▸ What the task requires
Quote everything in the listing below from the line containing "Screen dimensions: 449x251" down to the end of the listing, both ends included.

[Records of locating words and elements]

** START **

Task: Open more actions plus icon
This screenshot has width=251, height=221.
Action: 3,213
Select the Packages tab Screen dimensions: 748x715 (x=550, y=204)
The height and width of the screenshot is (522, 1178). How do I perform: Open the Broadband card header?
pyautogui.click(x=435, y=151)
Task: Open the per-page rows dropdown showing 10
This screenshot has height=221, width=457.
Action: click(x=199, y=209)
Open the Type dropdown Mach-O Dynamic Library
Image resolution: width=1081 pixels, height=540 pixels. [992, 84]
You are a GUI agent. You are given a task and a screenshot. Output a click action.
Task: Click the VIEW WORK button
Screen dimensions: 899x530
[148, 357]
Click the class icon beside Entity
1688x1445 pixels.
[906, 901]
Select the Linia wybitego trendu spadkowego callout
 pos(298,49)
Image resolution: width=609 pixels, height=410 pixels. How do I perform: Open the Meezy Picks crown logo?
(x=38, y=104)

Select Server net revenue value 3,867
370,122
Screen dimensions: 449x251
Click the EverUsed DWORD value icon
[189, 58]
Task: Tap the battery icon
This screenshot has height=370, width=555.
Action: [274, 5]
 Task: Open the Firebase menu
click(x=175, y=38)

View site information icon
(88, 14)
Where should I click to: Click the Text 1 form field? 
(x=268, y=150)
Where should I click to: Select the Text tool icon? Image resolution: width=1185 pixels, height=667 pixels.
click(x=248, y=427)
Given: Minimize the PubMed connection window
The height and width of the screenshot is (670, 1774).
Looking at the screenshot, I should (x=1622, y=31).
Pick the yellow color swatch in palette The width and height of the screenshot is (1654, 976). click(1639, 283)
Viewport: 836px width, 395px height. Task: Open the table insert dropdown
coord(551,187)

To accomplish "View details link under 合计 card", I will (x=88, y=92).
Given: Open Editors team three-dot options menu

** END **

▸ Solved exercise
Screen dimensions: 449x251
Click the EverUsed DWORD value icon
[189, 58]
Task: Tap the battery icon
This screenshot has height=370, width=555.
Action: [274, 5]
 Task: Open the Firebase menu
click(x=175, y=38)

View site information icon
(88, 14)
Where should I click to: Click the Text 1 form field? 
(x=268, y=150)
Where should I click to: Select the Text tool icon? Image resolution: width=1185 pixels, height=667 pixels.
click(x=248, y=427)
Given: Minimize the PubMed connection window
The height and width of the screenshot is (670, 1774).
Looking at the screenshot, I should (x=1622, y=31).
Pick the yellow color swatch in palette The width and height of the screenshot is (1654, 976). click(1639, 283)
Viewport: 836px width, 395px height. Task: Open the table insert dropdown
coord(551,187)

To accomplish "View details link under 合计 card", I will (x=88, y=92).
Given: Open Editors team three-dot options menu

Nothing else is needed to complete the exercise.